Rose32 Bread is built on the belief that the best bread is made in small batches by a skilled baker using only the finest ingredients.
Small batch baking means we stay loyal to the basic ingredients of organic flour, water and sea salt. Our hands-on approach nurtures the bread and our own creativity as we take the time to make each loaf sing with flavor. The dough – some of which is mixed a full two days before baking – has plenty of time to rest, rise, and grow to its fullest expression.
When the moment is right, the dough is baked in a unique wood-fired oven crafted from Barcelona, Spain – one of only a very few in the entire United States. The fire is built the night before baking, giving plenty of time for heat to soak evenly into the thirty ton structure.
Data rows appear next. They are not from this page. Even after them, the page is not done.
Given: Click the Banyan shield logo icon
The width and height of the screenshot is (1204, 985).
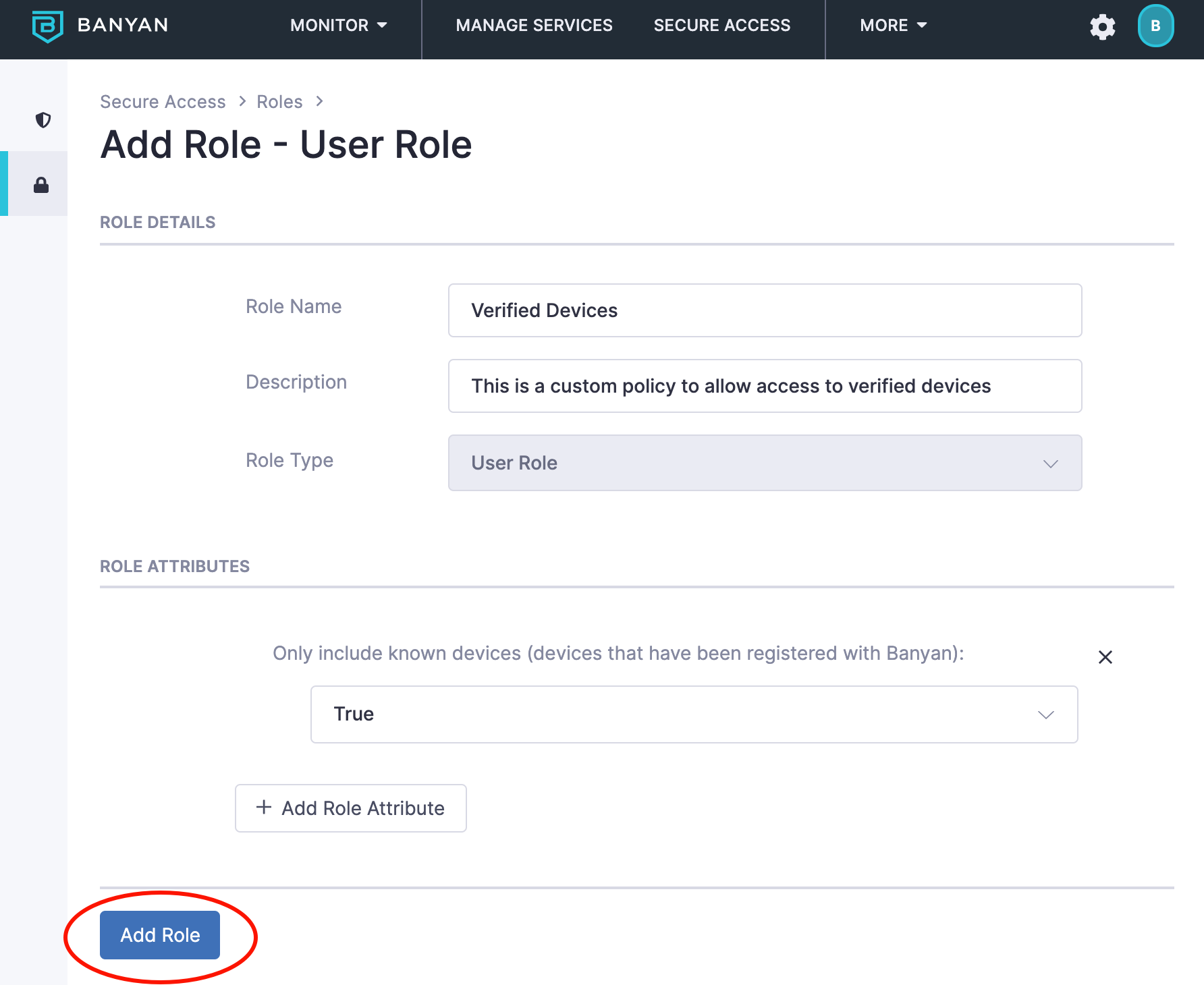Looking at the screenshot, I should (x=47, y=26).
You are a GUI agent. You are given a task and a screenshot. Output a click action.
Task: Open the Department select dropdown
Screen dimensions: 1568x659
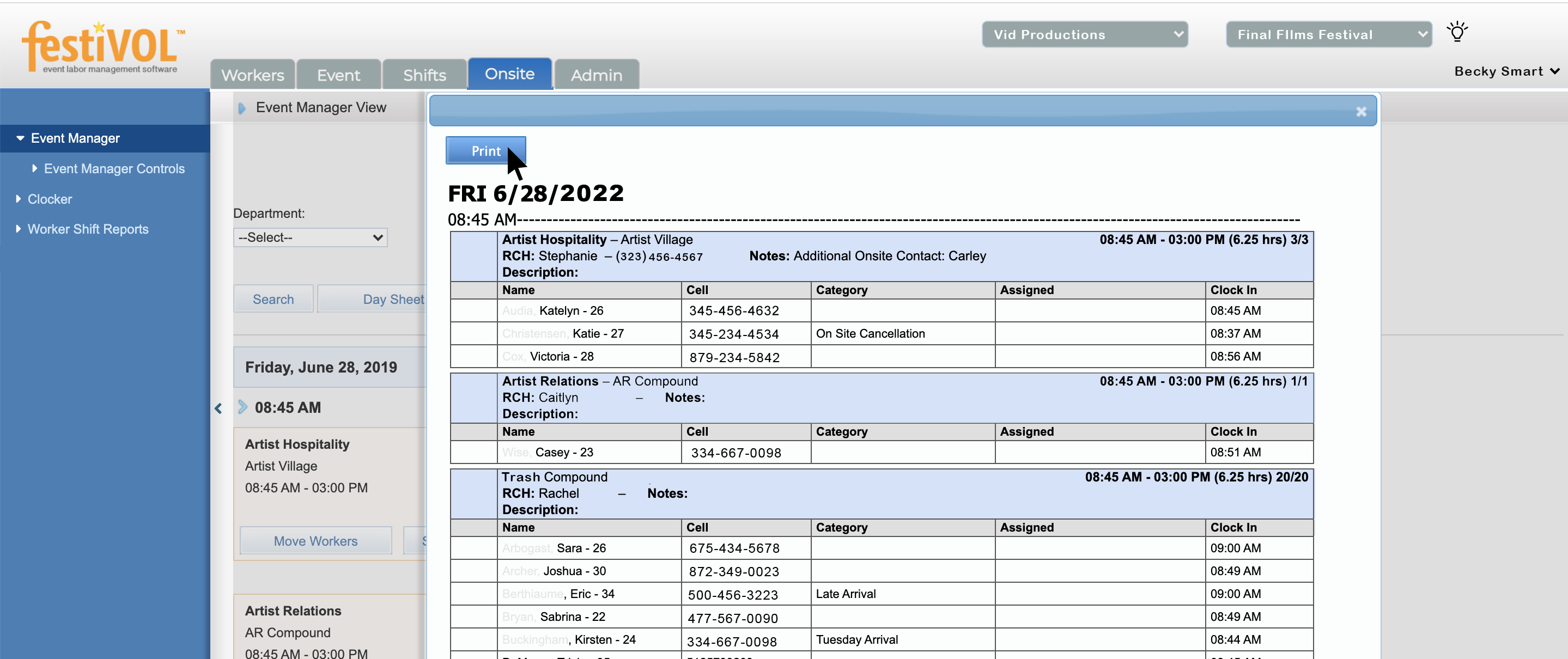point(310,237)
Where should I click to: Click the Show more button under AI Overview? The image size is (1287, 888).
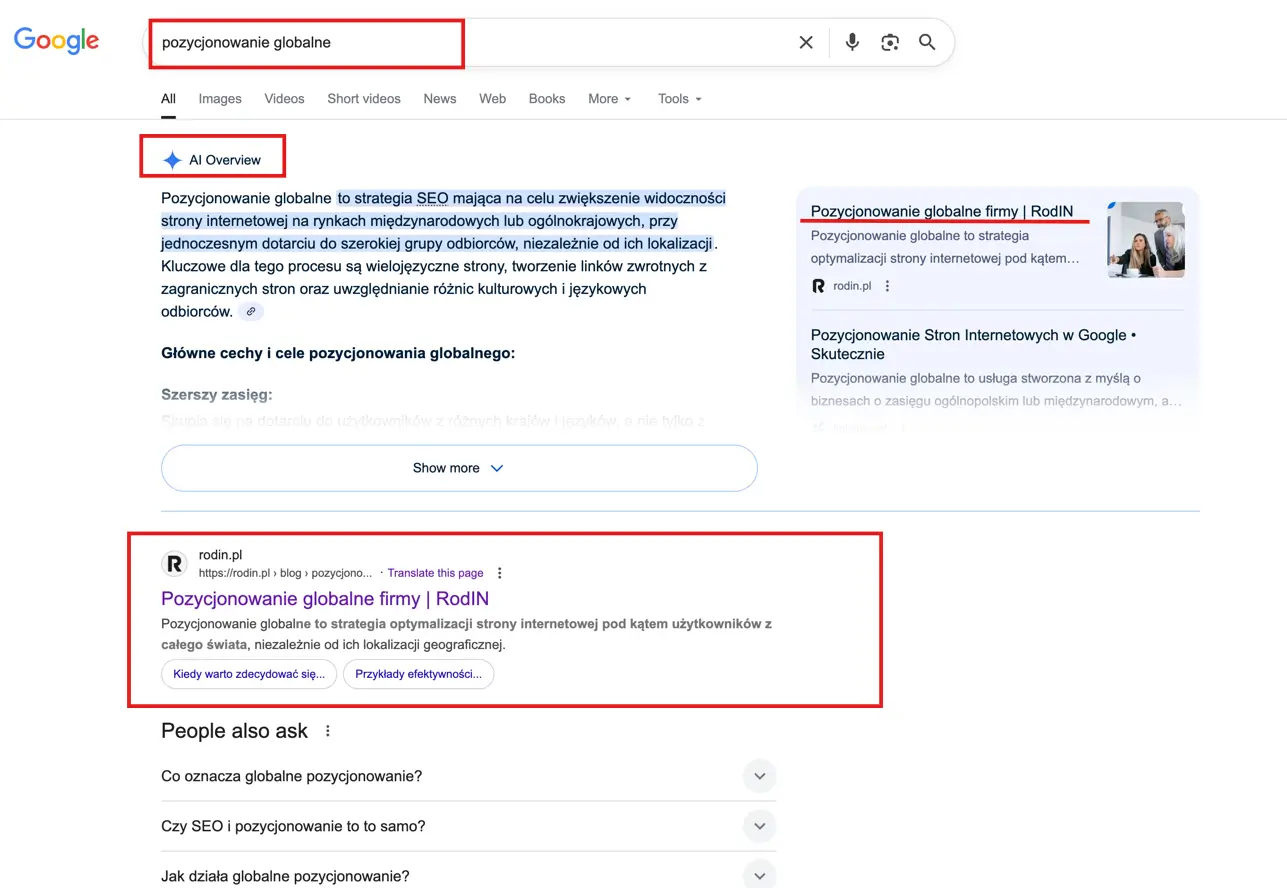[458, 467]
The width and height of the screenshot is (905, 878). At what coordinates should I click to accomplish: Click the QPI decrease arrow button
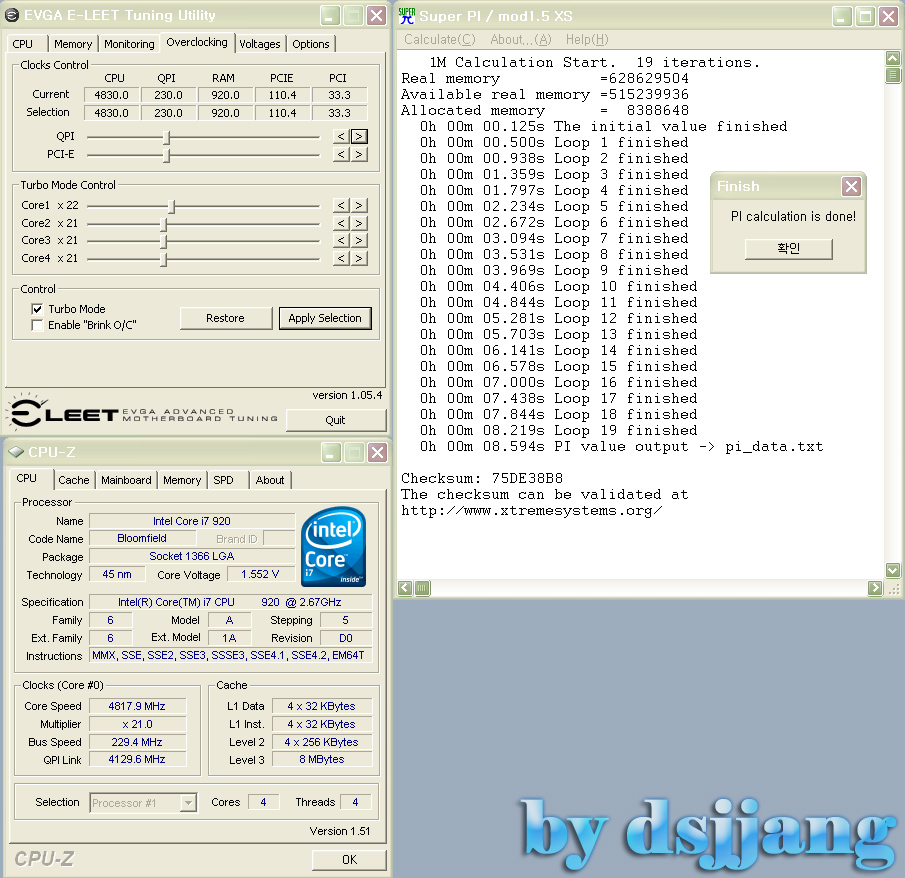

Each morning, the dough is placed by hand into the oven with a long-handled wooden peel. As the bread bakes, steam is created, yielding a naturally caramelized loaf with a shiny golden crust.
Small batches allow us to deliver to you when the bread is fresh, baked that very morning. Long fermentation enhances the flavor and extends its keeping qualities without using sugars, preservatives, dough conditioners, or artificial ingredients.
When placed in your stores, customers see, feel, smell, and taste the difference of our small batch approach. People who eat Rose32 bread appreciate the passion behind each and every loaf – and they’ll come back to you again and again for more.